抄録
It has recently been said that many of the drugs with FDA Black Box Warning for hepatotoxicity or cardiovascular toxicity are associated with mitochondrial toxicity. Since the dominant function of mitochondria is the production of >90% of the cell’s energy in form of ATP, mitochondrial dysfunction is often involved in the onset of toxicities in the organs that are susceptible to the adverse effect of energy production, such as CNS organs, heart, skeletal muscle and liver. In an attempt to evaluate mitochondrial toxicity in vitro, we adopted following two assay systems:
1. Cytotoxicity assay using HEPG2 cells cultured with media where glucose is replaced by galactose (ie, experimental condition where cells are highly sensitive to mitochondrial toxicity)

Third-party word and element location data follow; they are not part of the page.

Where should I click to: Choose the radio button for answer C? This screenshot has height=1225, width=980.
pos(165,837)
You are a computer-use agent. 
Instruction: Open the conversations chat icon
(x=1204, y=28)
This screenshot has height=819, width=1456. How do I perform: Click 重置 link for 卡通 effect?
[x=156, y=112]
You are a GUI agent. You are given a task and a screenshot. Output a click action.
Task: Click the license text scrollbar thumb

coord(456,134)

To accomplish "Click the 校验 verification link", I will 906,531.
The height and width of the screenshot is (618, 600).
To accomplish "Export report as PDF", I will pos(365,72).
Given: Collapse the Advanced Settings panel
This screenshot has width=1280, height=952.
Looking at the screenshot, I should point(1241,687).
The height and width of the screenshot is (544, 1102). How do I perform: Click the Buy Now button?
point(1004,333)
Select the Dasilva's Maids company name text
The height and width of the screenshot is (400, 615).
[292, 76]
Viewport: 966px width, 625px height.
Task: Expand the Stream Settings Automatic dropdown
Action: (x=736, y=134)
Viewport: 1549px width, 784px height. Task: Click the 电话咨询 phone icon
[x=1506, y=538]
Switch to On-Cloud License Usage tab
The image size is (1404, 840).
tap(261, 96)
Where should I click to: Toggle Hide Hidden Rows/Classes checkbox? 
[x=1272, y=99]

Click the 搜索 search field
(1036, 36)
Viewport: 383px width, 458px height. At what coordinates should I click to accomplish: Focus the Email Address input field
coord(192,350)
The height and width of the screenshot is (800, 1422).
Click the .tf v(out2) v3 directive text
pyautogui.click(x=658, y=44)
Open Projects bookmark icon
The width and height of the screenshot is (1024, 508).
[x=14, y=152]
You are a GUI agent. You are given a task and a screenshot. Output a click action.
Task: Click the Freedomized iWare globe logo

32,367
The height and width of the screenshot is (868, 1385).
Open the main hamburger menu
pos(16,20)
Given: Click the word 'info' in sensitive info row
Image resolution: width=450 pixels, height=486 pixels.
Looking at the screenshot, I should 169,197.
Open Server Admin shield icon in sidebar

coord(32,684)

2. Energy metabolic assay which affords simultaneous measurement of mitochondrial energy production and cytoplasmic glycolysis using Bio Flux Analyzer XF24 (Seahorse Bioscience Inc).
As a first step, using these assay systems, we evaluated 29 drugs and compounds for which the association of mitochondrial toxicity is suggested. The results showed that (1) both assay systems are very sensitive in detecting mitochondrial toxicity and (2) mitochondrial toxicants with the mechanism of uncoupling activity can be detected by the bio-flux (XF24) assay only. As a next step, we evaluated Astellas compounds associated with hepatotoxicity or skeletal muscle toxicity. The results showed that some of the Astellas compounds have potential of mitochondrial toxicity. These results suggest these approaches will be useful drug discovery.